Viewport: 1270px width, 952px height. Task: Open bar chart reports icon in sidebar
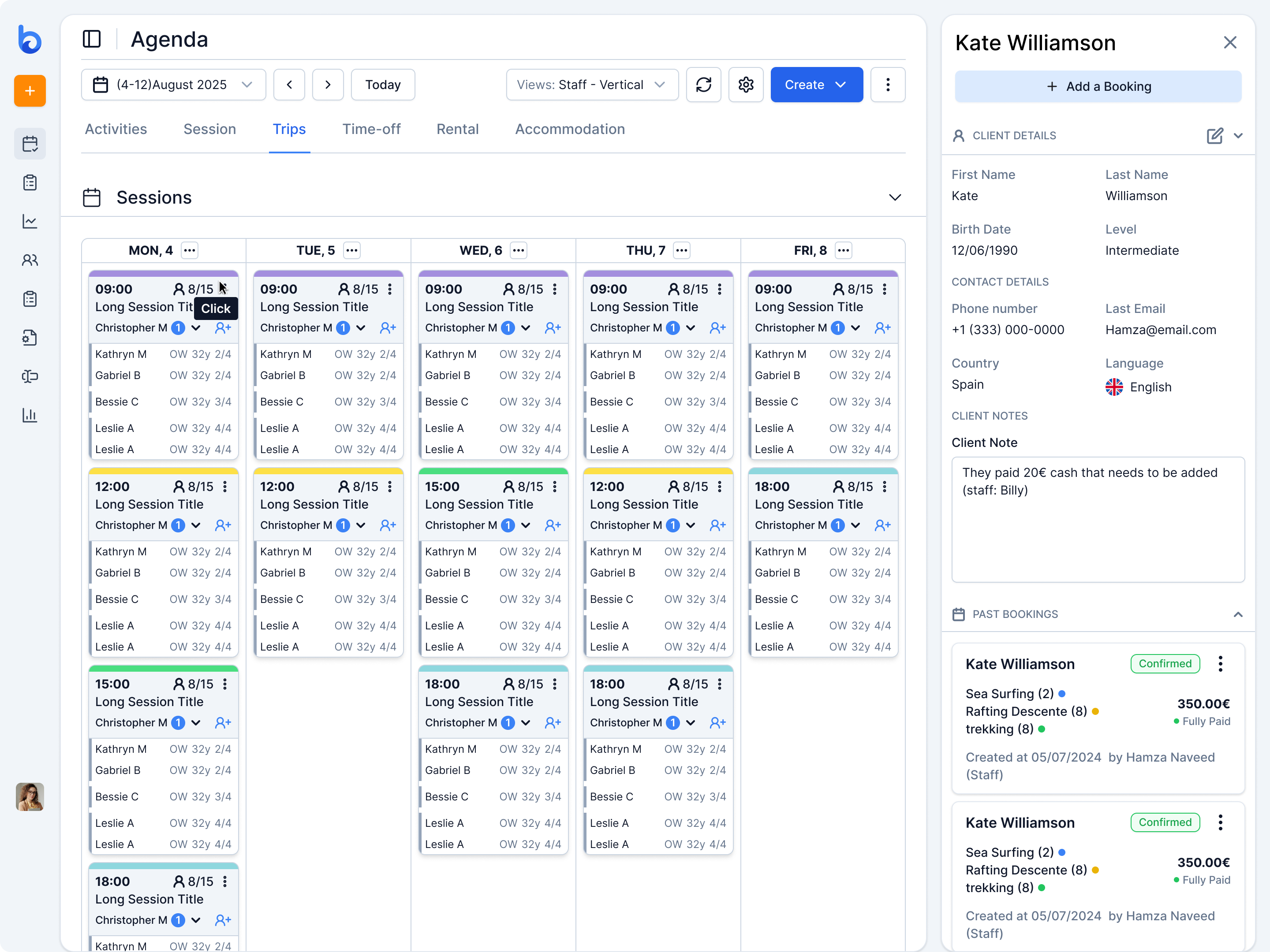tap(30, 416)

■ ■ ■ ■

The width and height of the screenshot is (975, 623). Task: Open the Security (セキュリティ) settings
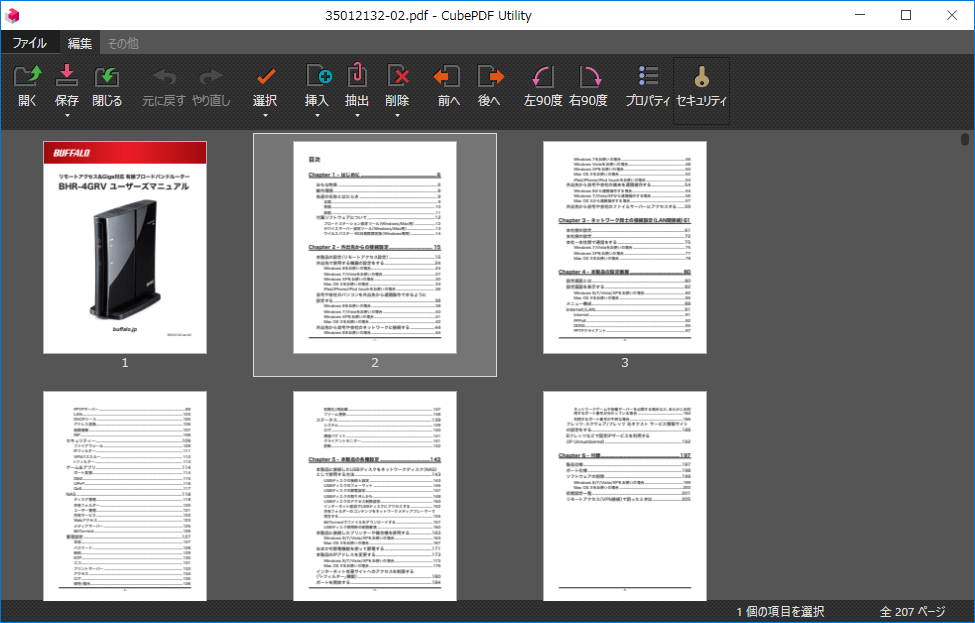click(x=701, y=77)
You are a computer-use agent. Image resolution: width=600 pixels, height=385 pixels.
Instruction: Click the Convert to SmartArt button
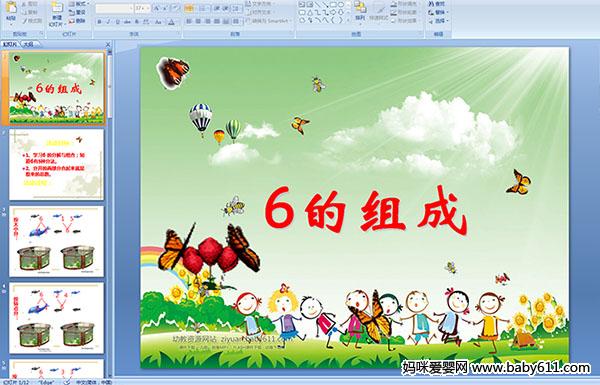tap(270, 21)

■ ■ ■ ■

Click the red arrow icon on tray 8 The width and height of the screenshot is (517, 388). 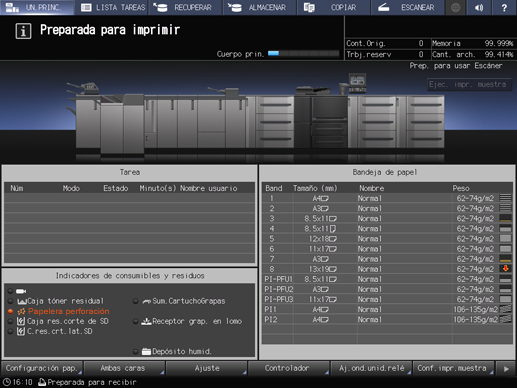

■ ■ ■ ■

SET TASK
Rewrite the data from the line that contains "Viewport: 1270px width, 952px" down to the line that contains "tap(30, 416)", replacing "sidebar" with "side panel" and keeping everything else the same. Omit the pictures from your answer.

THE ANSWER
Viewport: 1270px width, 952px height. Task: Open bar chart reports icon in side panel
tap(30, 416)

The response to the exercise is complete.